Senin varligindan bile karanlik.
Gun dogunca ben yine aydinlaniyorum.
Bir kedin olsa.
Gun gibi sari bir kedi.
Senle dussek ruyamda bu gece.
Uyaninca gecer mi?
Artik birakir miyim gidip gelmeleri? Hatirliyorum.
Askin ve deliligin ve inancin ve yanilginin ve sevismekle ilgili herseyin arasindan fisildadigimi.. 

"ucuyorum anne"


Biraz su biraz tuz birak su masaya bana.

Simdi biraz isim varmis gibi yapacagim.

Dansi ve tamtamları aynı gemiye koyup yanina yollayacagim. 

Yazı duyamiyorum.
Kışı animsamiyorum.
Bahari da.
Sevmek yok simdi.
Biraz su biraz tuz.
Biraz delilik simdi. ...... Bir elma düştü kucağıma.
Kırmızı ve istenmemiş.
Mevsimim gelince her meyve ilham veriyor.
Adını anmazdım.
Ağzıma sürmezdim.
Ben seni sevmezdim halbuki.
Bir vakit küçüktük.
Birbirimize değmez geçerdik.
Soğuktu.
Ateşler yanardı ama içi üşürdü aşıkların.

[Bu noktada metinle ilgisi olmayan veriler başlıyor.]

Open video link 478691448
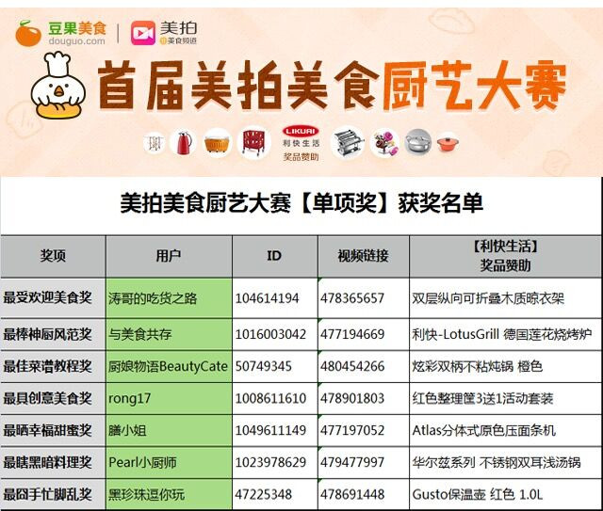 tap(352, 493)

Henüz öğrenmemiştik kendinize onların gözleriyle bakmayı....

Cok kibar bir hissin kaba bir kelimeyle anlatilisi gibi bugun hava.
Anla beni diyor bir ses.
Kisa isimleri cok severdim.
Nese de kisa sayılır.
Gel.
Git.
Ay.
Ama medcezir oyle mi?
Tuz ve su yalan soyler mi?
Söylenmemiş sözlerimize üzülmeyelim sonra.

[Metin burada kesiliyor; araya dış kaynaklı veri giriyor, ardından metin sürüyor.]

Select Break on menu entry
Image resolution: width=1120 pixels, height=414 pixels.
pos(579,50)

Sana verdigim kelimeleri kaybettin. Fotograflari yaktin.
Hep gunesten.
O gunese pembe ucuz gozluklerimin ardindan bakmak zararliydi da
cirilciplak kumlara uzanmak
dikmek gozumu yasakti da
sevismek delirmek gunahti da
niye geldim bu adaya?
Bu benim orospu adam.
Bu benim gunesim canim.
Evet iyi olacagim.
Yok eger olamazsam sendekini calacagim.